[Stored data entries]
________________________

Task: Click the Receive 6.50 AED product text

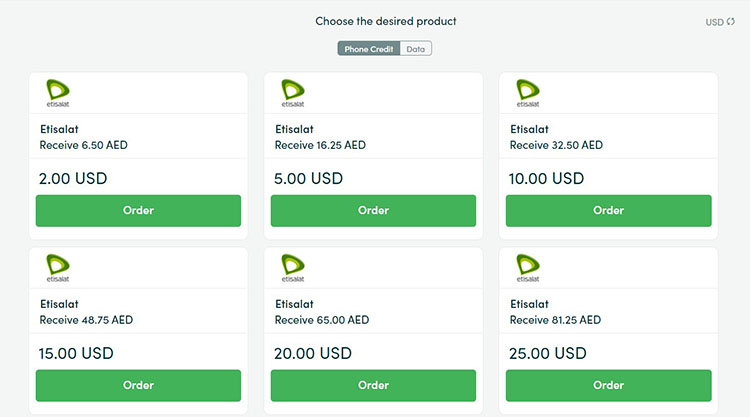Action: [83, 145]
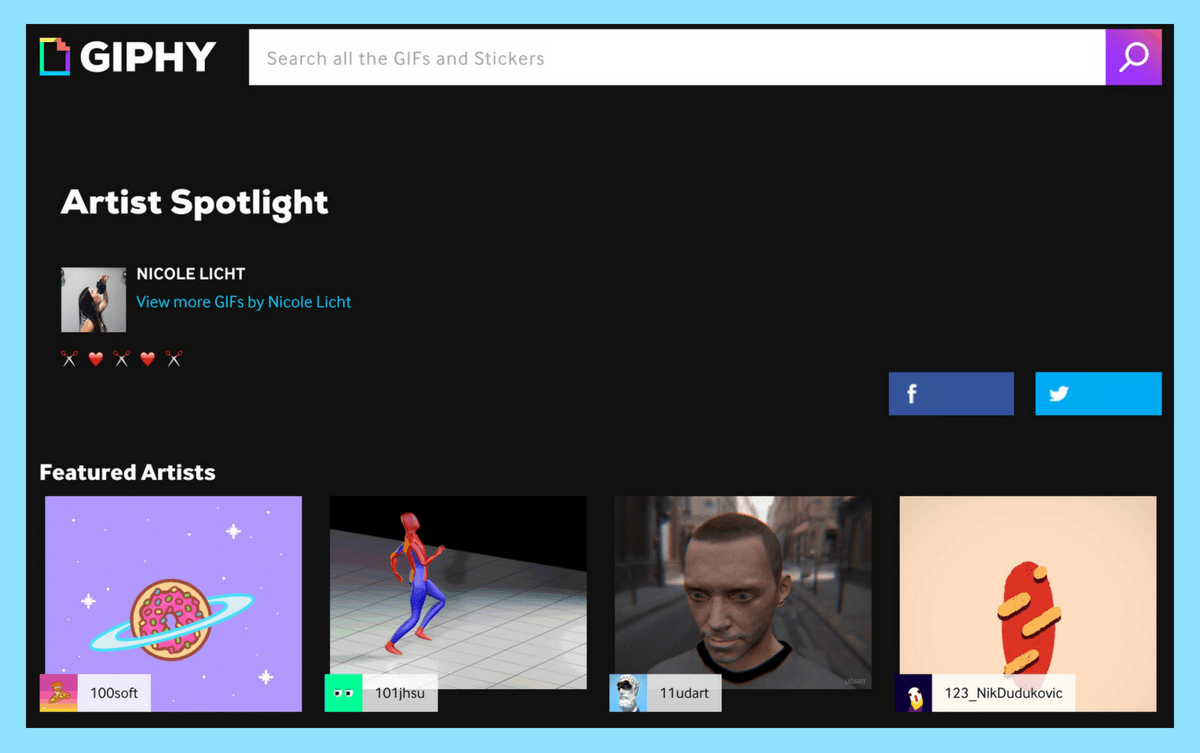Click the GIPHY logo icon
Screen dimensions: 1200x753
pyautogui.click(x=55, y=57)
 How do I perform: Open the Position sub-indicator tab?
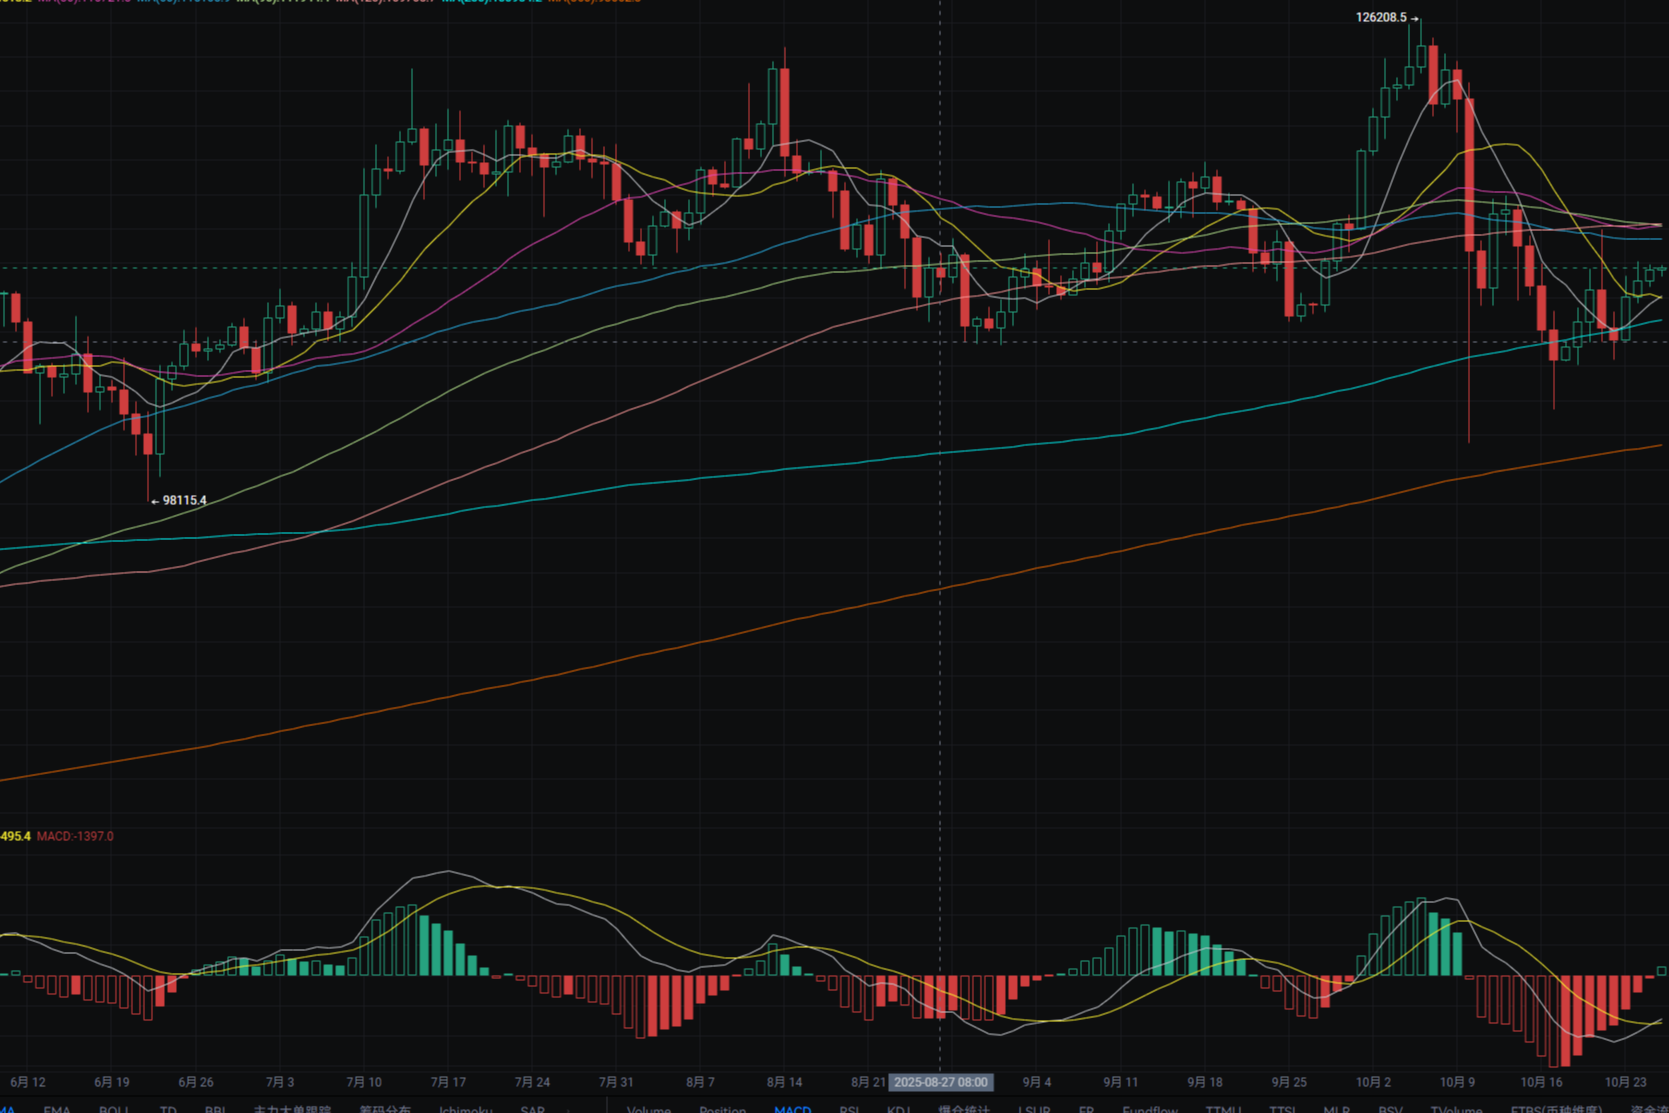coord(722,1108)
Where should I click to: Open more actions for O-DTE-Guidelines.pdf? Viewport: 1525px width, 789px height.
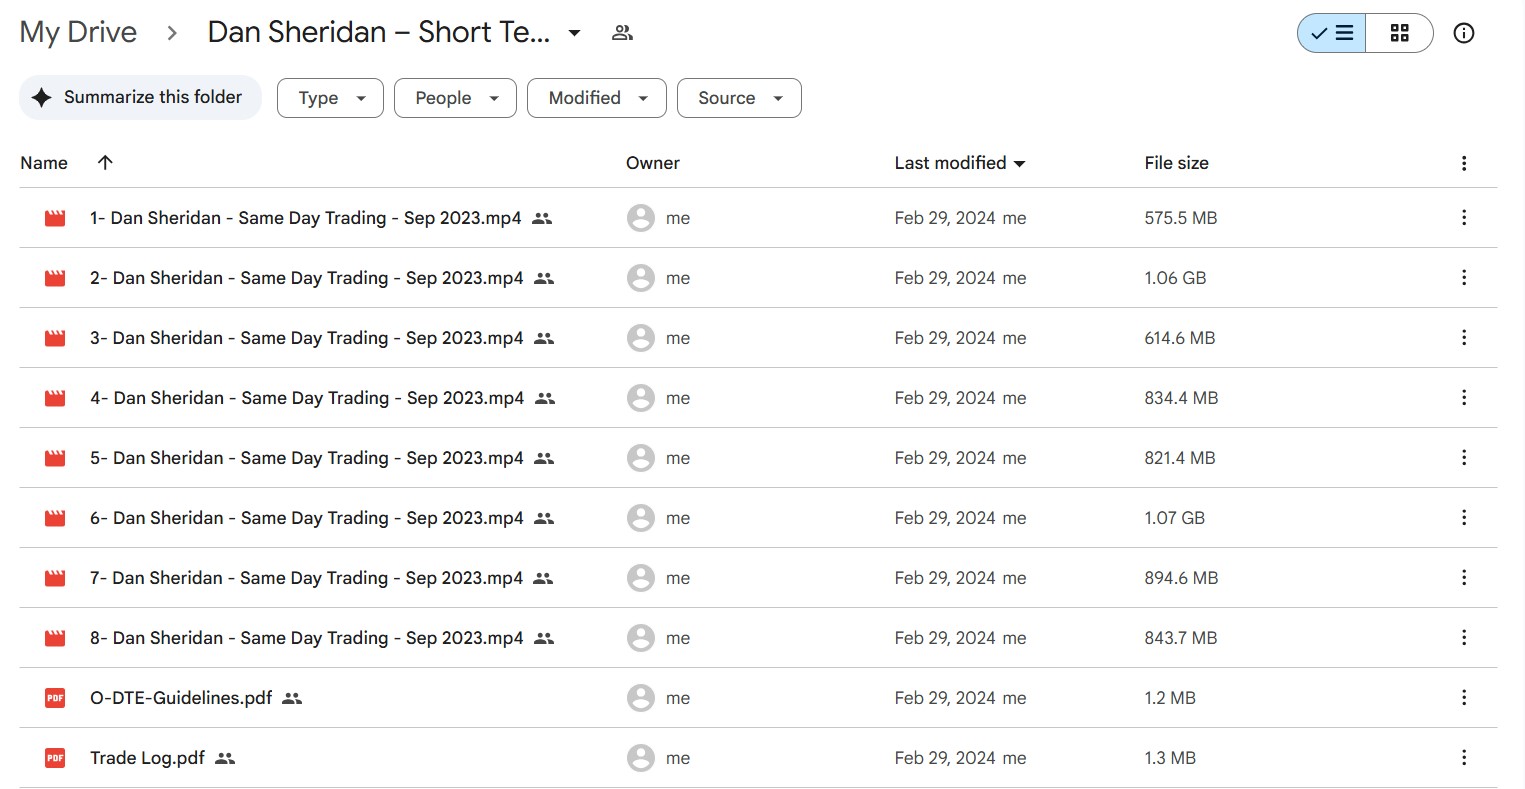[1463, 698]
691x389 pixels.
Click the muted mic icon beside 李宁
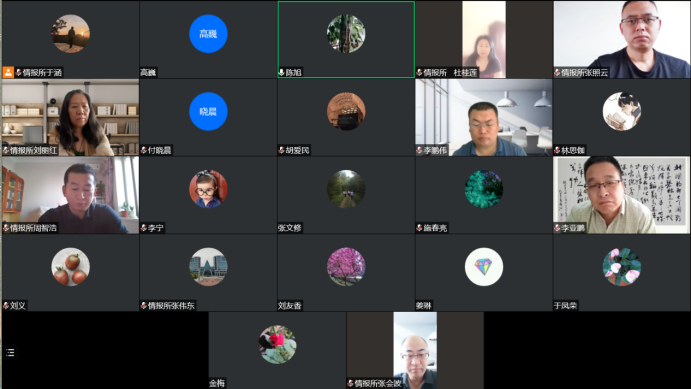[144, 228]
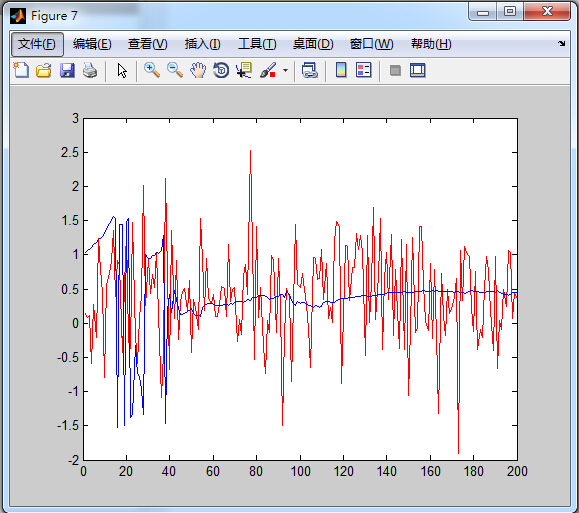Select the Brush data tool
The image size is (579, 513).
(x=268, y=70)
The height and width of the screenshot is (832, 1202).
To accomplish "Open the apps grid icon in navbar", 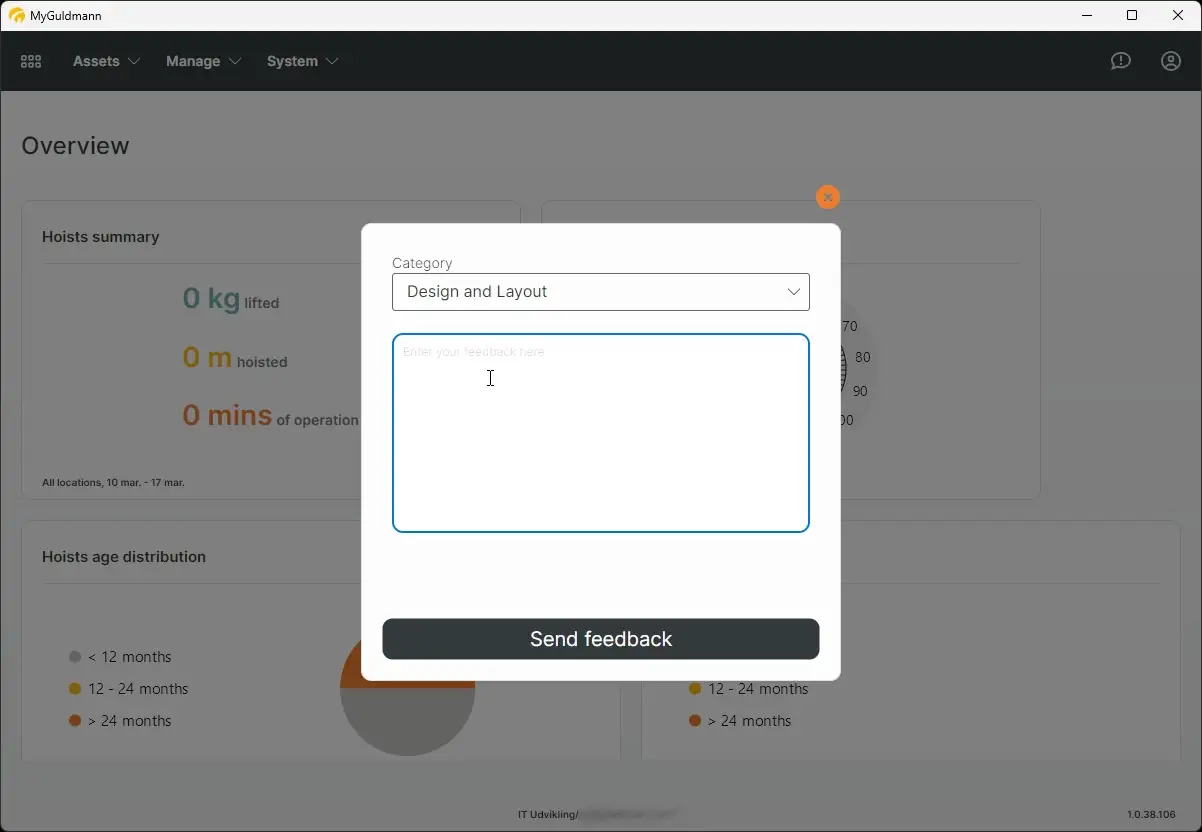I will click(x=30, y=61).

________________________

EXERCISE DIRECTIONS:
Starting with the first line of the data, transcribe every line exactly through the one containing "691x389 pixels.". No pictures go in.

TASK RESPONSE:
Task: Click the Receive 6.50 AED product text

Action: [83, 145]
Click the GIPHY logo icon
Screen dimensions: 1200x753
pyautogui.click(x=55, y=57)
 How do I perform: Open the Position sub-indicator tab?
coord(722,1108)
Where should I click to: Open more actions for O-DTE-Guidelines.pdf? Viewport: 1525px width, 789px height.
[1463, 698]
691x389 pixels.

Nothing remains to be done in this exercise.